The new Porsche Boxster is a two-seat roadster that is a rival to the Audi TT Roadster, BMW Z4 and Mercedes SLK. And boy is it good.  A sports car is supposed to be all about the thrill of driving, about precise handling and connection between driver, vehicle and the road surface below; if you like, it’s man and machine in perfect harmony. Like wielding a racquet, a skateboard or skis, driving is a physical business that can be thrilling, although in these days of super-refined, almost anaesthetised cars, many driving experiences are quite forgettable.

That’s not the case with the Porsche Boxster, though, which allows these connections and sensations without making its driver’s nerves raw, and does so by offering much more than the mere thrill of open-topped driving. Audi’s TT Roadster, BMW’s Z4 and the Mercedes SLK are all drop-top sports cars too, yet none is even a close match for the sheer tactile delight that is the Boxster. Their duller controls are more suited to long-distance wafting than rapid B-road excitement, and one reason for this is that it is almost unique in having a low-slung, mid-mounted engine – like a race car – for superior handling balance.

Boxster pleasures start at £38,237 for the 2.7 and run to £48,034 for the seven-speed 3.4 S, and there’s plenty of scope for blowing even more money by browsing the list of options. A new GTS version (with a 3.4-litre engine tuned to 326bhp) goes on sale from May (2014) and is priced from £52,879.

The drive

The thrill of a fast blast along a snaking road is generated by the whooping enthusiasm of the Boxster’s engine, the feedback through its seat and steering wheel, and its body-roll-free cornering precision. It all combines to deliver a driving experience that costs many thousands of pounds more in other cars. Indeed, the Boxster S offers the lion’s share of the Porsche 911 Carrera’s dynamic thrills for a mere two-thirds of its price, and throws in an electric soft-top for good measure.

The S version develops a mighty, meaty 306bhp while the lesser Boxster manages a still more-than-potent 262bhp, costs usefully less and is almost as good a drive. The S has dazzling performance, particularly when it has the optional paddle-shift transmission and Sport Chrono pack, whose launch-control feature makes it feel as if it could catapult you into next year. If there’s a flaw, it’s just the one: the fuel-saving electro-hydraulic steering is a slightly less sensitive reader of the road surface than the previous Boxster’s steering – but it’s no great shakes.

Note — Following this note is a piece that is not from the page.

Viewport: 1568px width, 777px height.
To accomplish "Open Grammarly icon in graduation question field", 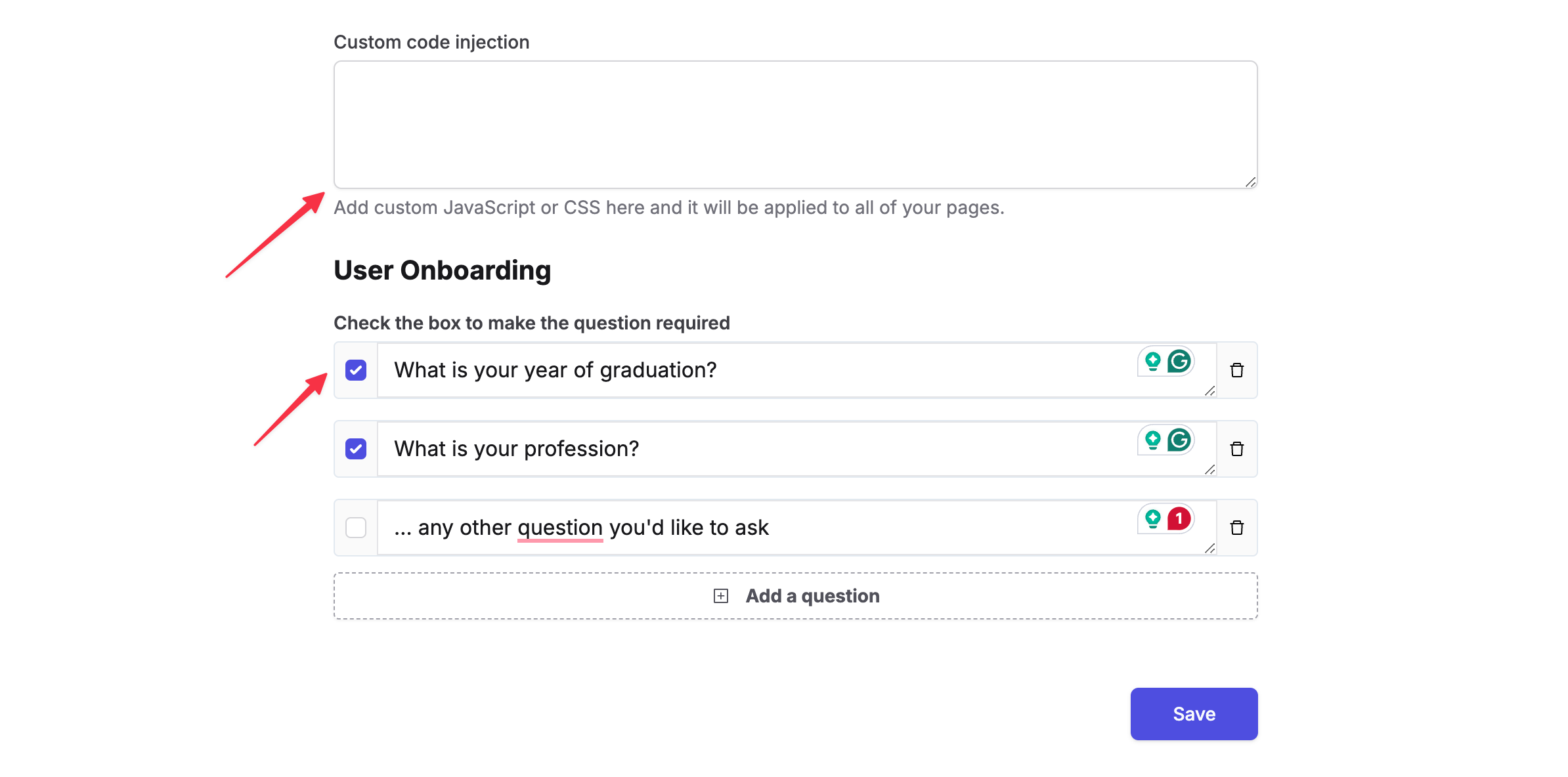I will [x=1179, y=361].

From this enthusiastic description you may be thinking the Boxster is something of a wild child, but on the contrary, it’s very civilised, the electronically adjusted dampers (annoyingly also an option) serving up an unexpectedly pliant ride for one so nimble, its seats fabulously supportive and the engine so subdued at cruising speed. And scuttle-shake, the body quiver traditionally generated in open-top cars when they hit bumps in the road, is totally absent from this one. The Boxster is very easy to live with on an everyday basis, particularly as it’s reasonably economical to run.

The interior

Anyone familiar with earlier Boxsters will be impressed at how much improved the latest car’s interior is, from the satisfying architecture of the dashboard to the calibre of the furnishings. Just as important are the fine driving position, high-quality, noise-free soft- top roof and the driver’s very decent outward view – at least forward. To the rear and the side, however, seeing out is partial guesswork, when the roof is up.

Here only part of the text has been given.